Results did not support the hypothesis that indicators of attitudinal barriers to treatment would be greater among LEP individuals. Contrary to expectations, the only significant association was among Latinos, for whom LEP is associated with less embarrassment about treatment. In multivariate analyses, embarrassment and discomfort were not significant predictors of lifetime treatment, suggesting that other factors such as low supply of mental health providers in their areas may be more critical in explaining the low rates of treatment among LEP individuals.

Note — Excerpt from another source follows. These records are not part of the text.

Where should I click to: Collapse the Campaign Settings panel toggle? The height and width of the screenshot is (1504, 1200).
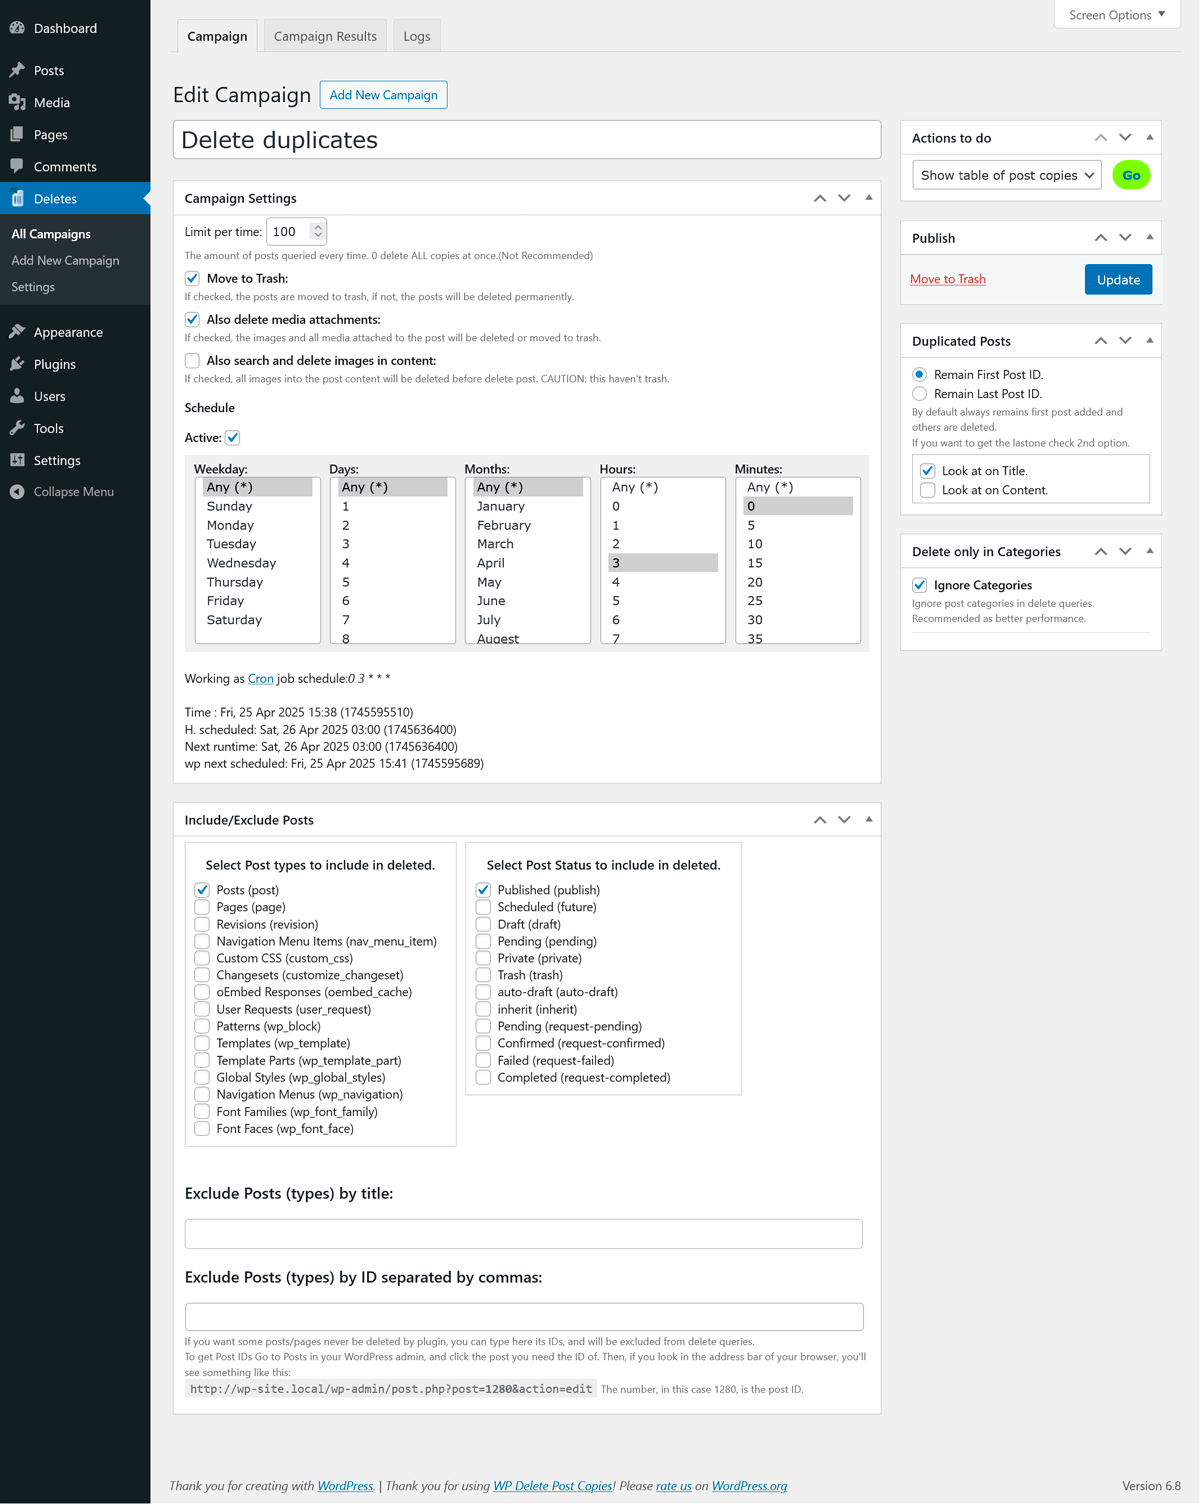click(x=868, y=198)
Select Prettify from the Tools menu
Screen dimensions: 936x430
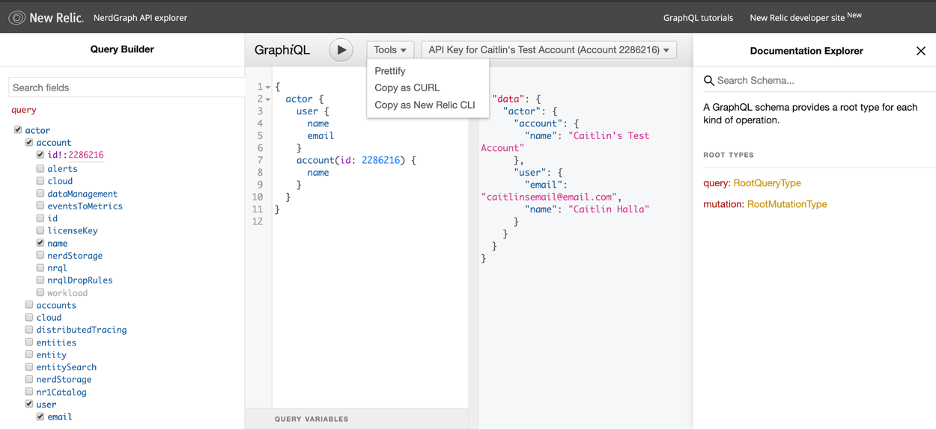[x=389, y=71]
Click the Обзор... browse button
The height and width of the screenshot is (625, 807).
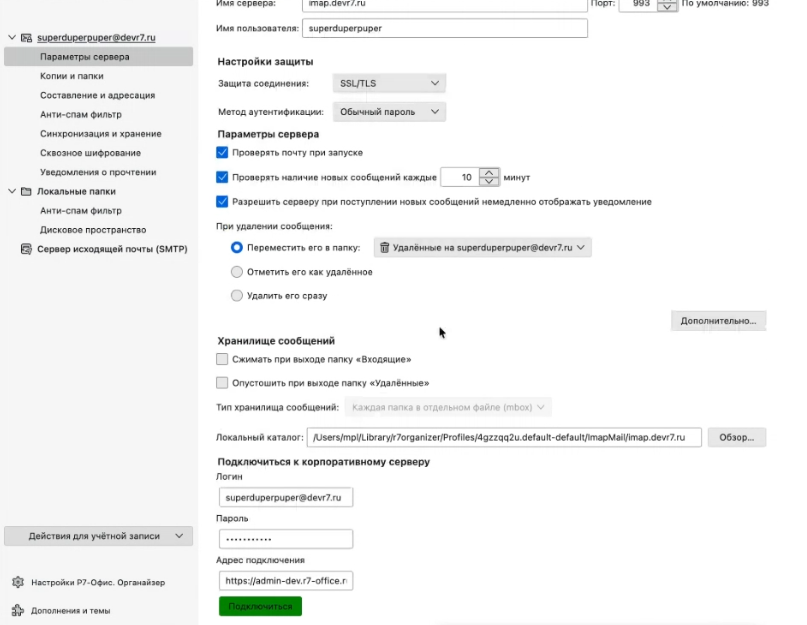[737, 438]
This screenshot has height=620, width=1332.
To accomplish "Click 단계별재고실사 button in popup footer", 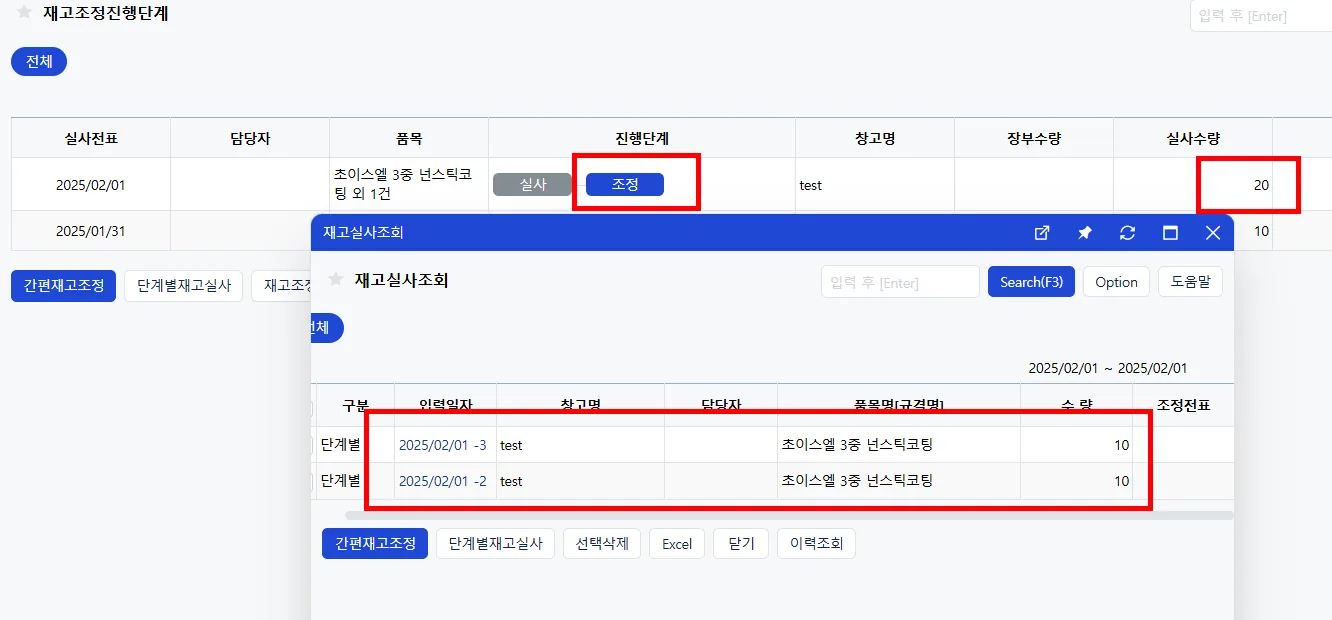I will 495,544.
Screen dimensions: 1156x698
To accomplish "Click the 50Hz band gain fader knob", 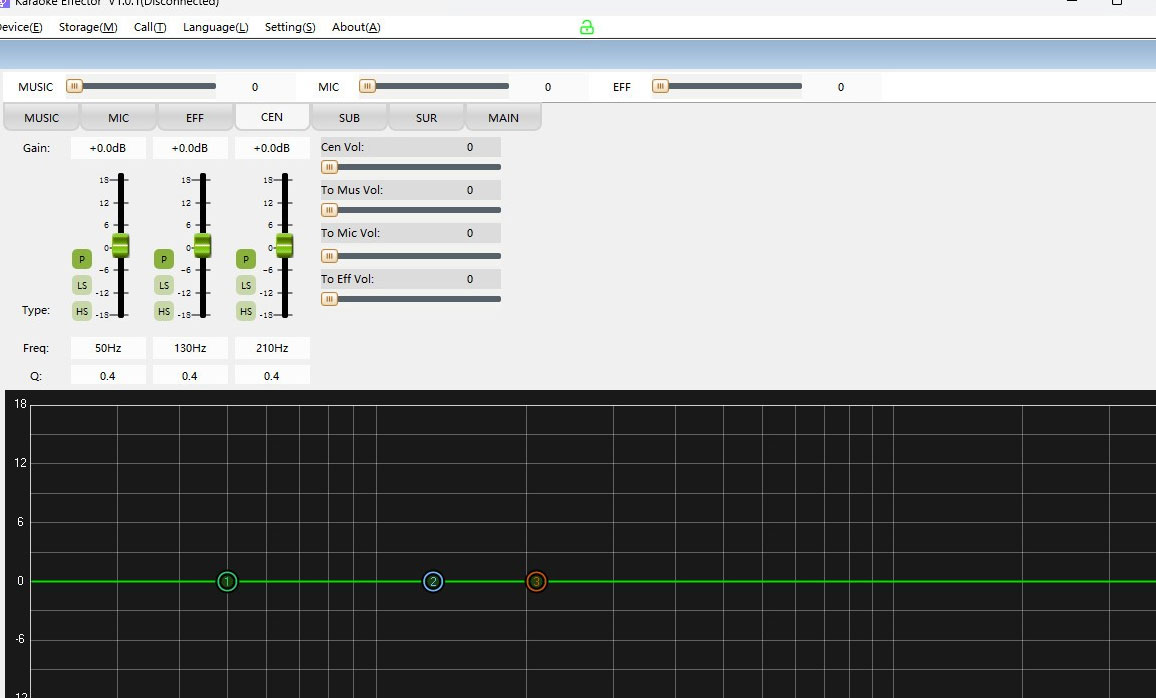I will coord(121,245).
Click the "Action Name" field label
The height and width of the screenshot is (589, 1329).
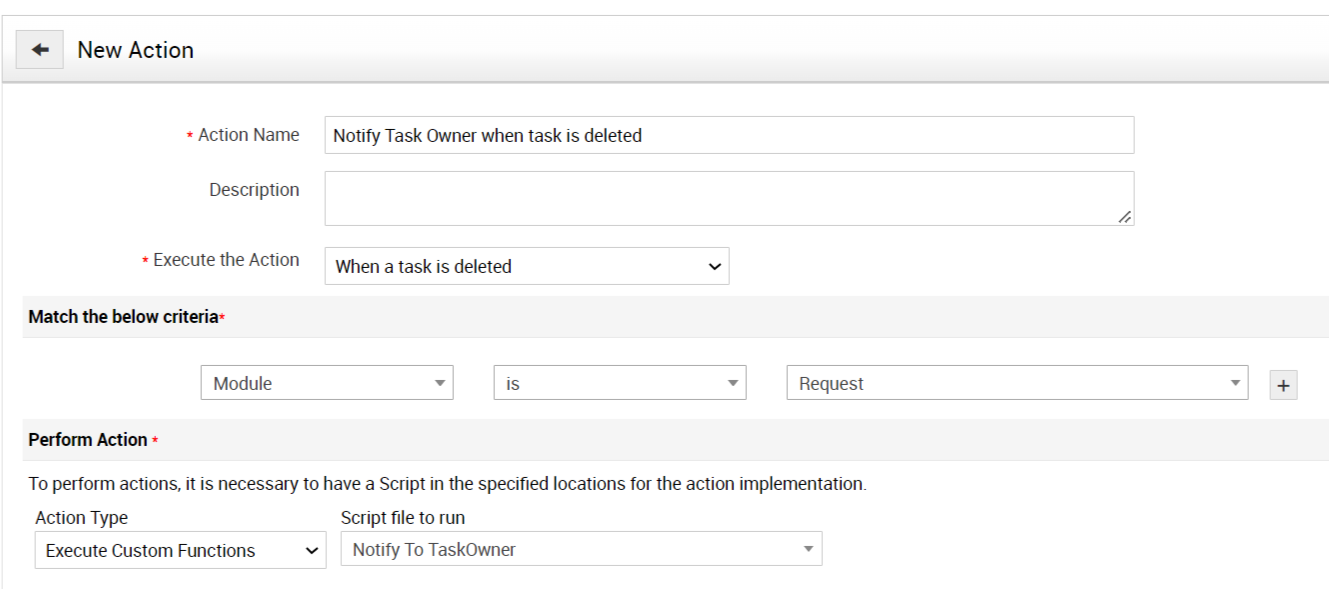[248, 135]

Conversely, dimensions of stigma such as self-stigma and personal stigma were not measured in this study, although some evidence suggests the latter may be most relevant to perceived need and help-seeking for mental disorders.39
Analyses of barriers to treatment were limited by the small number of participants with 12-month disorders who accessed past-year treatment. Many more LEP than EP individuals delayed seeking treatment due to a language barrier even after recognizing a need, although this pattern was not statistically significant. In contrast, the majority of participants who received care were able to communicate with their providers in their own language. Because language concordance between participants and providers was not measured, we could not assess whether LEP participants were more likely to be treated by bilingual providers. Nationally, nearly 90% of LEP Latinos who have regular primary care use language services (interpreters or bilingual providers) to obtain care, suggesting that language services are of vital importance in facilitating access to medical care.5 It will be important to determine the extent of language barriers to treatment for mental disorders and examine how language services may impact help-seeking among LEP individuals.
Future studies of quality of care and language barriers within treatment utilizing clinical samples are warranted. Specifically, examination of the impact of patient-provider communication and language concordance in influencing the quality of care is an important direction for future research. Likewise, understanding whether mental health care quality differs between primary care and specialty settings for LEP patients would be valuable given that ethnic minorities are more likely to seek mental health care in primary care 7, 40 and evidence suggesting these settings provide lower quality of care for mental disorders.29, 41
Findings from this study indicate that limited English proficiency is an important factor in disparities in access to lifetime mental health care for Latino and Asian Americans with mental disorders. Moreover, results highlight that language proficiency is associated with perceived need for care, which in turn predicts lifetime treatment for mental disorders. Together, these findings raise the possibility that interventions that target access to care and mental health literacy among LEP communities may provide opportunities to reduce disparities in mental health care.